INPUT DATA Block Start

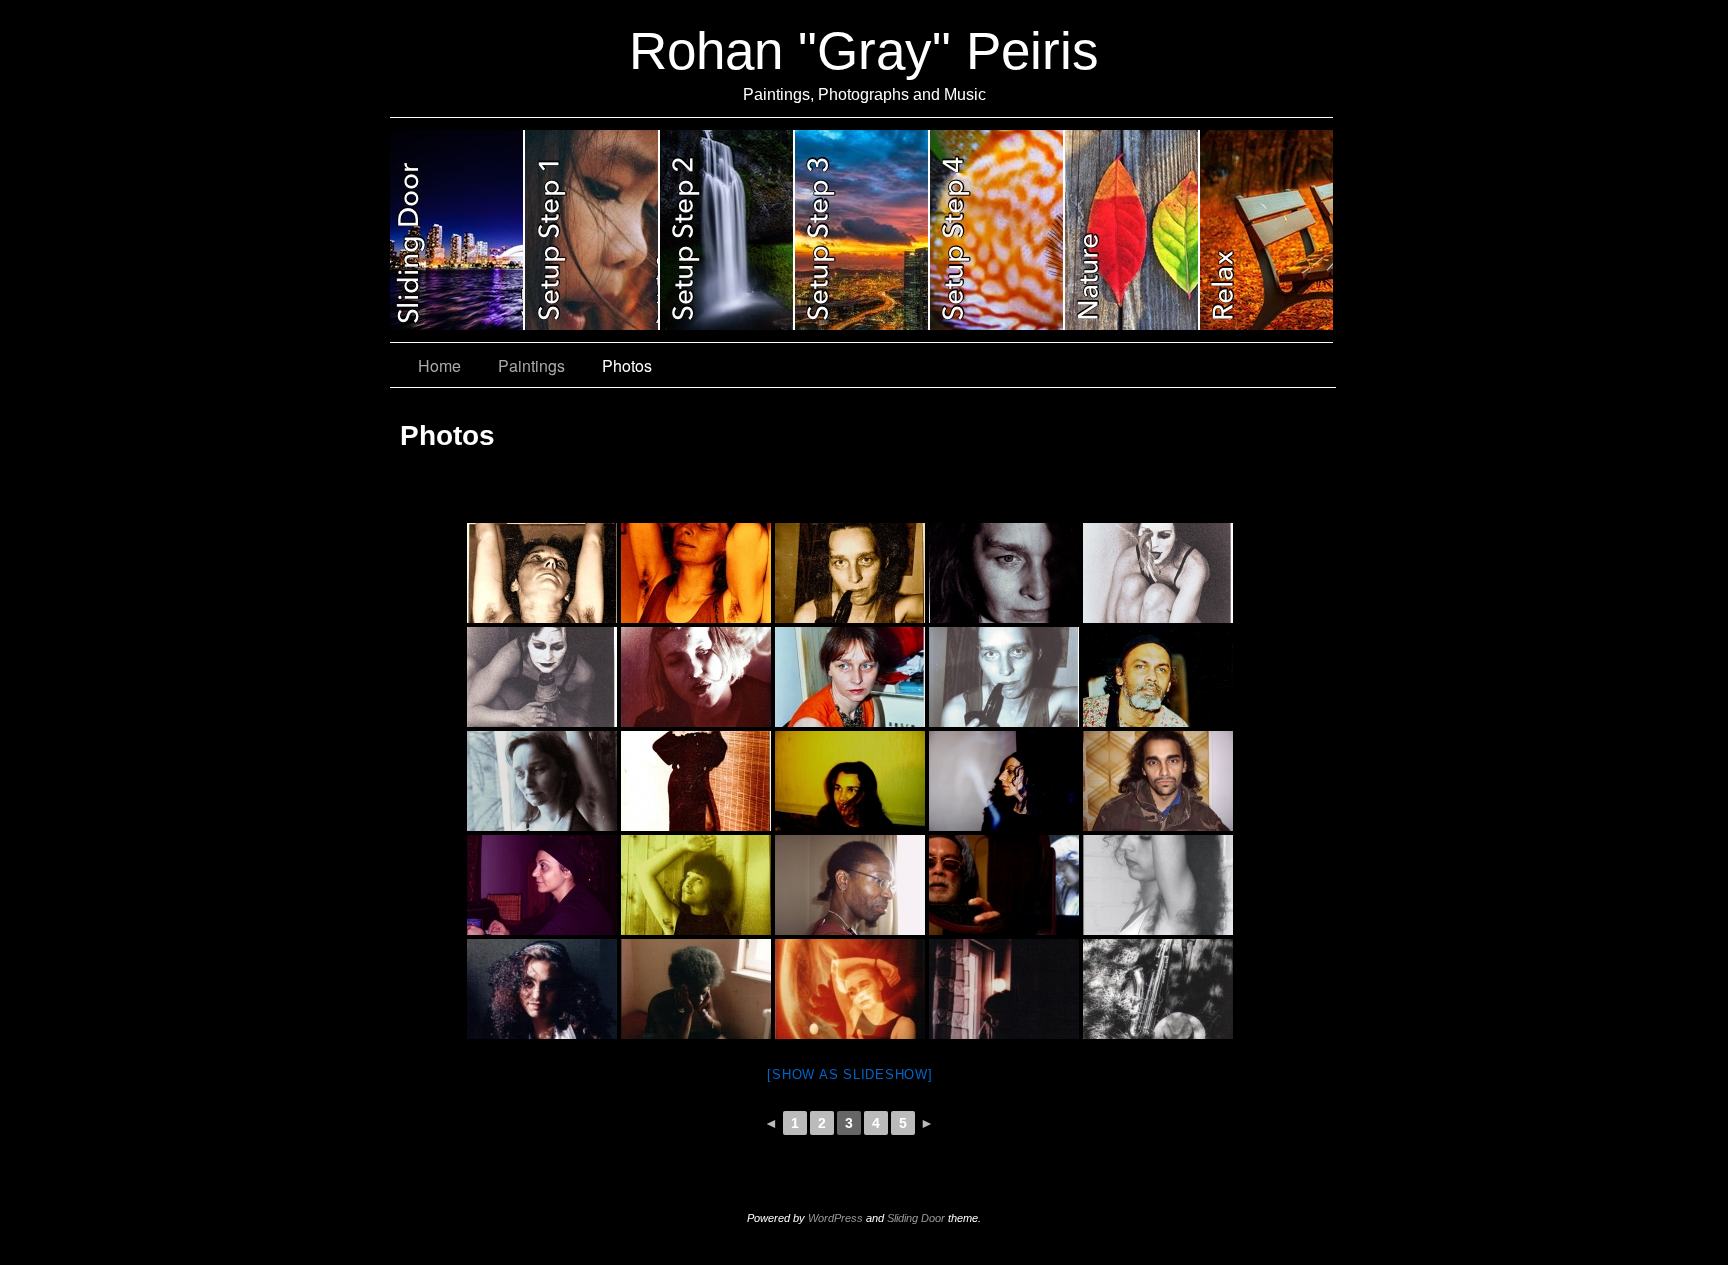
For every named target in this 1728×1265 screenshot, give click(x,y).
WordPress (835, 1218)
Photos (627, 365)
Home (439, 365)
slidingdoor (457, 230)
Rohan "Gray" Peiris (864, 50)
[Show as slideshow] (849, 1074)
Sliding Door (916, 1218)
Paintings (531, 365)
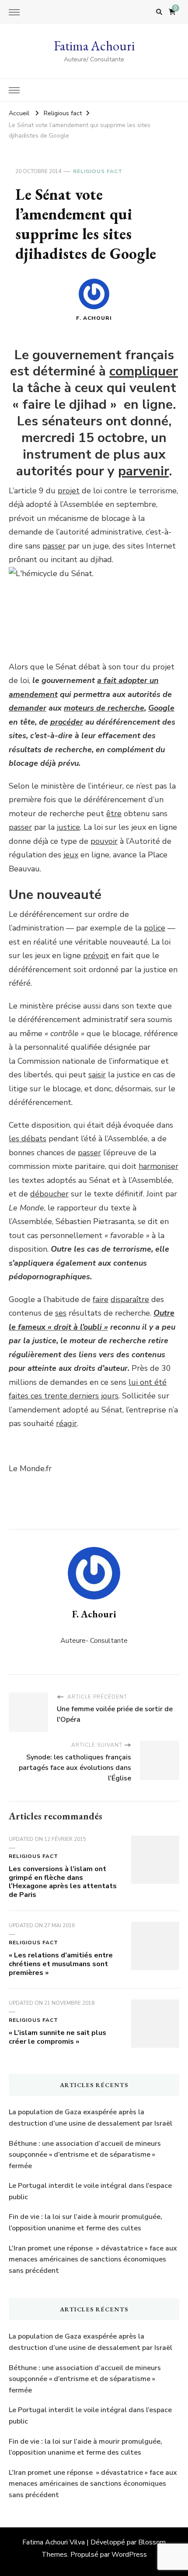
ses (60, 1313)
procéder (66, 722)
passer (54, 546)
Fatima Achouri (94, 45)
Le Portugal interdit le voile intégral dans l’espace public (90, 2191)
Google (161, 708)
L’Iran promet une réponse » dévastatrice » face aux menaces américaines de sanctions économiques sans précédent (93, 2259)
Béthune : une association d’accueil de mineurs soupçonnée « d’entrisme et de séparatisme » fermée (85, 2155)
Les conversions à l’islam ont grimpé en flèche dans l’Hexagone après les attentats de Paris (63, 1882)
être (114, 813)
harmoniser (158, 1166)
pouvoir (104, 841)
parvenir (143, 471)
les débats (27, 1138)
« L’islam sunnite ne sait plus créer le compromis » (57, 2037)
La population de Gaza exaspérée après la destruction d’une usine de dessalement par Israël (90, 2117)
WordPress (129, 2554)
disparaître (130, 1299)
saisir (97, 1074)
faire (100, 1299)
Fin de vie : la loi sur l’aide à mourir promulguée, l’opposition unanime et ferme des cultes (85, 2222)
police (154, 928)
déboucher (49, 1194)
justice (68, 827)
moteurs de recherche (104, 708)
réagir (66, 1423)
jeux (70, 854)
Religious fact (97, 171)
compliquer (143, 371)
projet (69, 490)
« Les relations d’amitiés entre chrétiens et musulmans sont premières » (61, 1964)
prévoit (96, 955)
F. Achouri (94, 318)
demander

INPUT DATA Block End

EXERCISE DIRECTIONS: The answer should consist of every line above, exact and free of images.

SOLUTION FOR THIS PROBLEM:
For every named target in this 1728×1265 screenshot, give click(x,y).
WordPress (835, 1218)
Photos (627, 365)
Home (439, 365)
slidingdoor (457, 230)
Rohan "Gray" Peiris (864, 50)
[Show as slideshow] (849, 1074)
Sliding Door (916, 1218)
Paintings (531, 365)
ses (60, 1313)
procéder (66, 722)
passer (54, 546)
Fatima Achouri (94, 45)
Le Portugal interdit le voile intégral dans l’espace public (90, 2191)
Google (161, 708)
L’Iran promet une réponse » dévastatrice » face aux menaces américaines de sanctions économiques sans précédent (93, 2259)
Béthune : une association d’accueil de mineurs soupçonnée « d’entrisme et de séparatisme » fermée (85, 2155)
Les conversions à l’islam ont grimpé en flèche dans l’Hexagone après les attentats de Paris (63, 1882)
être (114, 813)
harmoniser (158, 1166)
pouvoir (104, 841)
parvenir (143, 471)
les débats (27, 1138)
« L’islam sunnite ne sait plus créer le compromis » (57, 2037)
La population de Gaza exaspérée après la destruction d’une usine de dessalement par Israël (90, 2117)
WordPress (129, 2554)
disparaître (130, 1299)
saisir (97, 1074)
faire (100, 1299)
Fin de vie : la loi sur l’aide à mourir promulguée, l’opposition unanime et ferme des cultes (85, 2222)
police (154, 928)
déboucher (49, 1194)
justice (68, 827)
moteurs de recherche (104, 708)
réagir (66, 1423)
jeux (70, 854)
Religious fact (97, 171)
compliquer (143, 371)
projet (69, 490)
« Les relations d’amitiés entre chrétiens et musulmans sont premières » (61, 1964)
prévoit (96, 955)
F. Achouri (94, 318)
demander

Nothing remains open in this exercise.